===== Document extract =====
If conventional engine oil is used, the oil must be changed every 5,000 miles and not at 10,000 miles as shown in the maintenance guide. This information is in the maintenance guide, the service writer is not wrong advising you of this.

Was the transmission case damaged as a result of an impact with debris on the road?


I am seriously questioning the diagnosis here. Unless you ran over a large rock or other object on the road, which cracked the transmission case, I am struggling to see how this alleged failure happened. If this was a collision with road debris, then insurance might be available to pay for a replacement transmission.

It is certainly believable that an engine which was knocking might have broken apart internally, and punctured the oil pan or even cracked the engine block. That would result in a large leak of engine oil and/or coolant, but not transmission fluid. Are you sure the fluid leaking is transmission fluid, not engine oil or coolant? Does the engine still start and run? Is the mechanic asking you to get rid of this car offering to buy it off of you?

Hello! I meant to respond earlier, sorry about that!

No, I personally never checked the oil level in any vehicle I’ve ever used. We almost always brought it to Valvoline for oil changes and anytime we did we asked about the oil level and were told there was still quite enough left inside. The 2013 Corolla takes full Synthetic oil, which is what I always got. Toyota recommends every 10k miles to change the oil for full synthetic, but the most we ever went was 7k miles before an oil change.

It was the Toyota dealership mechanic (from the dealership where we purchased the car a few years years before) who suggested conventional oil could be to blame for the engine failure. His only other explanation was that maybe we had been driving the car rough, which also wasn’t the case.

To me it’s still a huge mystery. I just can’t understand what could have happened to this car. I grew up with Toyota’s my whole life which is the reason we bought the used corolla, because I know how reliable they are. It just seems crazy to me that we would have this many major issues with a car without any real cause to point to.

Those are all good questions!

The mechanic didn’t offer to buy the car from us. I have a pretty good radar for honesty and he seemed to me to be very trustworthy. His shop doesn’t even perform transmission work so he had nothing to gain. He said he was absolutely certain the transmission died because it had zero oil (or fuel? Sorry, my car terminology is weak) in it and that when he tried to replace it, it leaked out immediately. The car had been running with a dying engine for a while so this transmission issue was a new thing.

We also didn’t run over anything large that could have cracked anything.

I asked the mechanic for his honest opinion about what we should do and he said we could bring it to a shop that fixes transmissions, but it would be a few thousand and then if we have an engine issue on top that would make it much more money. He said in his opinion it’s not worth it.
=====
What you have to do: Rewrite the passage on the Corolla's engine and transmission failure starting at "To me it’s still" and ending at "a new thing.", changing "trustworthy" to "honest".
===== Data shown =====
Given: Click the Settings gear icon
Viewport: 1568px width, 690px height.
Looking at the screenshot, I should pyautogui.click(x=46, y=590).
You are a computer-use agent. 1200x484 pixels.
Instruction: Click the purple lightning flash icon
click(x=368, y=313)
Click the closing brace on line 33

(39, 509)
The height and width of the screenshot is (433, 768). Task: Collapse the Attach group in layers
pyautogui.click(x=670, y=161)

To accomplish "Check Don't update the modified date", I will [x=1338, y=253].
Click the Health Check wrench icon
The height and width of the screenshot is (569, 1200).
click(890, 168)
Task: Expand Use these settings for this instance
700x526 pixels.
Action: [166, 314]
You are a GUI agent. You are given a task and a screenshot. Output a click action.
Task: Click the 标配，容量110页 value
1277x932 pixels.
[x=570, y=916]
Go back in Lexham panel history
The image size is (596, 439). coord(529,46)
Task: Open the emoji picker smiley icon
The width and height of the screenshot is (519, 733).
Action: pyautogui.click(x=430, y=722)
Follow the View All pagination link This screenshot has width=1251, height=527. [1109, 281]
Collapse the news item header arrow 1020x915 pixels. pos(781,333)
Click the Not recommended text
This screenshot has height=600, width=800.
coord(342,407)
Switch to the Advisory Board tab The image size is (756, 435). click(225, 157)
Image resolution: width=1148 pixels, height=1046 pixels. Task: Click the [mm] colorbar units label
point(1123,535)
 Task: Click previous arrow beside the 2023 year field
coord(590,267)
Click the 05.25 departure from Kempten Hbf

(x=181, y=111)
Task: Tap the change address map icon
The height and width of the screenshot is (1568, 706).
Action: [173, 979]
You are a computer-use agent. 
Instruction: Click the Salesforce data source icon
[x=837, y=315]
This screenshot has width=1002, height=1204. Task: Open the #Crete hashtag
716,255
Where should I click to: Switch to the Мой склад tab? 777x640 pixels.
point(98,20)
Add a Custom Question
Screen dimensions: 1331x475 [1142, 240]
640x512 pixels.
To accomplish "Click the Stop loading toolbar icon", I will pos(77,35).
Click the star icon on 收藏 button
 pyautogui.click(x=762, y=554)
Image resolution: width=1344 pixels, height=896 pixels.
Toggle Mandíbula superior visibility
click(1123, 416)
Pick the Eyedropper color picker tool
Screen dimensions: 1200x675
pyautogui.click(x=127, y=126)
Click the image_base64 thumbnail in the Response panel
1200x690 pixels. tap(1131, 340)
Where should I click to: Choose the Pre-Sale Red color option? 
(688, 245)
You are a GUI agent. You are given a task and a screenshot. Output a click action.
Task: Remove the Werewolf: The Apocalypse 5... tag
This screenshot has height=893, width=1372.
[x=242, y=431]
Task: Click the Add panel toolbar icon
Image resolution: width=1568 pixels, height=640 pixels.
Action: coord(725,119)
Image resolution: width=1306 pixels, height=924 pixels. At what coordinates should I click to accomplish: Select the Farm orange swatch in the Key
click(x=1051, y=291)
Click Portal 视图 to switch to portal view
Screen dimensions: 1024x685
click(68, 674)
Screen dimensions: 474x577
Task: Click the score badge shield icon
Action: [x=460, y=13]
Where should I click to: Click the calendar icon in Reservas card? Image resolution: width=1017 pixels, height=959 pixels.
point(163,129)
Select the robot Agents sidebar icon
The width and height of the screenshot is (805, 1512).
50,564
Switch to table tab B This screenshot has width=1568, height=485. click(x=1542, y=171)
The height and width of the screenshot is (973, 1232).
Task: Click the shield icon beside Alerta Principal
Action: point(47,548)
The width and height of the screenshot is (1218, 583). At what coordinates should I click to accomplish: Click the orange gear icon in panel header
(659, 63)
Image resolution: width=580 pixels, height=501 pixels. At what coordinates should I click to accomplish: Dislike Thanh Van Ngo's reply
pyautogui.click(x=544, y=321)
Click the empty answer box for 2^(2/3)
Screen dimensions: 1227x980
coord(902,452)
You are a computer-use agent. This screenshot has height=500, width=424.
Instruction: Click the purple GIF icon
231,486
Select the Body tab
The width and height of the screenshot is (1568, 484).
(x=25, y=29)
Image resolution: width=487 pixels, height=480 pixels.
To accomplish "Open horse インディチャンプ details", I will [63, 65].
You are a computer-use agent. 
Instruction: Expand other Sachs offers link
=====
Result:
To me it’s still a huge mystery. I just can’t understand what could have happened to this car. I grew up with Toyota’s my whole life which is the reason we bought the used corolla, because I know how reliable they are. It just seems crazy to me that we would have this many major issues with a car without any real cause to point to.

Those are all good questions!

The mechanic didn’t offer to buy the car from us. I have a pretty good radar for honesty and he seemed to me to be very honest. His shop doesn’t even perform transmission work so he had nothing to gain. He said he was absolutely certain the transmission died because it had zero oil (or fuel? Sorry, my car terminology is weak) in it and that when he tried to replace it, it leaked out immediately. The car had been running with a dying engine for a while so this transmission issue was a new thing.